Exercise: Would you copy out, exactly as written, each line from the one containing "Task: Focus the Find address or place field" to the end of the records below?

Supplied material:
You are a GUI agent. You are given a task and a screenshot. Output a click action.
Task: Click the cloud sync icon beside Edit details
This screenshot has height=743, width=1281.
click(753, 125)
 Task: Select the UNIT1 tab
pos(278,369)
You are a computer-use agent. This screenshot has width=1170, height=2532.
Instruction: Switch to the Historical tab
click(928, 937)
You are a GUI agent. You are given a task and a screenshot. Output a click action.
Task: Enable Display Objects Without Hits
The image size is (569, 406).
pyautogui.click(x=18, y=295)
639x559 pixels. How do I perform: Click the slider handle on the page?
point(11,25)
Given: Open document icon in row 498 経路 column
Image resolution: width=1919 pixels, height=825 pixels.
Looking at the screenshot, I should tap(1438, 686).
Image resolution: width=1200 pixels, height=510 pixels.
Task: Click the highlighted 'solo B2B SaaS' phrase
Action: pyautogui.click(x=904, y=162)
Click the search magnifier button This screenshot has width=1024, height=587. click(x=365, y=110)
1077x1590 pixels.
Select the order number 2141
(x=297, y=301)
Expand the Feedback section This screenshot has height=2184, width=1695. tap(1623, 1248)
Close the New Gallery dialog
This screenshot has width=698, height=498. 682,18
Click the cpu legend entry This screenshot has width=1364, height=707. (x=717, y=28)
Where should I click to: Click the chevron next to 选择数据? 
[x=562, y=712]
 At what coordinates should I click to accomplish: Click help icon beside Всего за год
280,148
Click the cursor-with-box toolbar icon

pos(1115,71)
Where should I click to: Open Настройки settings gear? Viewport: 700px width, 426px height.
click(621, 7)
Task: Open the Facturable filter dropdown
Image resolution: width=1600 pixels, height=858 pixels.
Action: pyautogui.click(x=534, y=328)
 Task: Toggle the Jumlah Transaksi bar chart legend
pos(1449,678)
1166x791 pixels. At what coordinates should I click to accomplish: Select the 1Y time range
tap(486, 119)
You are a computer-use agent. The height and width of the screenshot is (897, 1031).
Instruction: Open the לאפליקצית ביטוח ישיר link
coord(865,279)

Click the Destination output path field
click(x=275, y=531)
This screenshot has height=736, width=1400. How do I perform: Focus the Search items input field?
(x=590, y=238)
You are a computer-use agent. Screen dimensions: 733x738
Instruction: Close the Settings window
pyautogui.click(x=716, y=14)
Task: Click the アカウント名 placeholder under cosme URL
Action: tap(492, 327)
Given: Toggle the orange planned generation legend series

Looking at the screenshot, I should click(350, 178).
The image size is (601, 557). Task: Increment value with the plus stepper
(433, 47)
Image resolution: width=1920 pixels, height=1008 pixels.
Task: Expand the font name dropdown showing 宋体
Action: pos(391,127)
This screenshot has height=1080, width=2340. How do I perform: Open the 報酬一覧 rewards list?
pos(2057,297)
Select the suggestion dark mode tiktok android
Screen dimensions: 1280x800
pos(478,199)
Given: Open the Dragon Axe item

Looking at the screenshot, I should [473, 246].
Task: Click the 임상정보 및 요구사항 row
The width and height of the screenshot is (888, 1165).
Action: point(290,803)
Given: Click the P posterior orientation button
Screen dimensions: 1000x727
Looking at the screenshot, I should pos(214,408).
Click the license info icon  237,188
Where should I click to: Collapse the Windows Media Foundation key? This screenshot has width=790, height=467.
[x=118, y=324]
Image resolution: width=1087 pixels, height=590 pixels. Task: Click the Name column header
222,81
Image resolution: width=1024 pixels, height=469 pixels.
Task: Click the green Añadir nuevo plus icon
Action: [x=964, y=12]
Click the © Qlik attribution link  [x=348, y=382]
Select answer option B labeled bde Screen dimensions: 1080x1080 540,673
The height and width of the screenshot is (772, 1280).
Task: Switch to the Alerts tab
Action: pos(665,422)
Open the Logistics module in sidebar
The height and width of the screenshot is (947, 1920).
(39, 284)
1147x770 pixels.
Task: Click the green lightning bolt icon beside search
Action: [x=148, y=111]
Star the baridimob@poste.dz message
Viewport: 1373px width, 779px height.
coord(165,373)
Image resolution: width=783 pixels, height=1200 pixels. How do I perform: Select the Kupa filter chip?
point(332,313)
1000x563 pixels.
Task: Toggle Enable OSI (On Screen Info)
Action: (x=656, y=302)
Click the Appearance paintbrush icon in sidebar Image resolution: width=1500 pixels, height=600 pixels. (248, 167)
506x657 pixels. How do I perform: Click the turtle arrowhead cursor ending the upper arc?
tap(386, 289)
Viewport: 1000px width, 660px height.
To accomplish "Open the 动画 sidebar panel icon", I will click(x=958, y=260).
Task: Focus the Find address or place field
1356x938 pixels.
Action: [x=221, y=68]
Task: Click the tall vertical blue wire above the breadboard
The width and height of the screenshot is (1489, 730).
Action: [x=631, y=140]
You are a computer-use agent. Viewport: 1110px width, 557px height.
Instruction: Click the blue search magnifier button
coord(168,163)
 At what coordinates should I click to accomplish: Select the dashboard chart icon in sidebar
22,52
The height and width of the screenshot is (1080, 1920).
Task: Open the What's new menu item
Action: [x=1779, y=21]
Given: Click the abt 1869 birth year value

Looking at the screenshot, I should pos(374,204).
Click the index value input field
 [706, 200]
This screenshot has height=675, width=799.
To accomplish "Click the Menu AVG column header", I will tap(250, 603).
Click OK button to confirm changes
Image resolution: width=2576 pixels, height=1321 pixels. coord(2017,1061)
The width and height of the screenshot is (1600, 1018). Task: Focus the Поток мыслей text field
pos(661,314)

Expected answer:
Task: Focus the Find address or place field
1356x938 pixels.
Action: [x=221, y=68]
Task: Click the tall vertical blue wire above the breadboard
The width and height of the screenshot is (1489, 730).
Action: [x=631, y=140]
You are a computer-use agent. Viewport: 1110px width, 557px height.
Instruction: Click the blue search magnifier button
coord(168,163)
 At what coordinates should I click to accomplish: Select the dashboard chart icon in sidebar
22,52
The height and width of the screenshot is (1080, 1920).
Task: Open the What's new menu item
Action: [x=1779, y=21]
Given: Click the abt 1869 birth year value

Looking at the screenshot, I should pos(374,204).
Click the index value input field
 [706, 200]
This screenshot has height=675, width=799.
To accomplish "Click the Menu AVG column header", I will tap(250, 603).
Click OK button to confirm changes
Image resolution: width=2576 pixels, height=1321 pixels. coord(2017,1061)
The width and height of the screenshot is (1600, 1018). Task: Focus the Поток мыслей text field
pos(661,314)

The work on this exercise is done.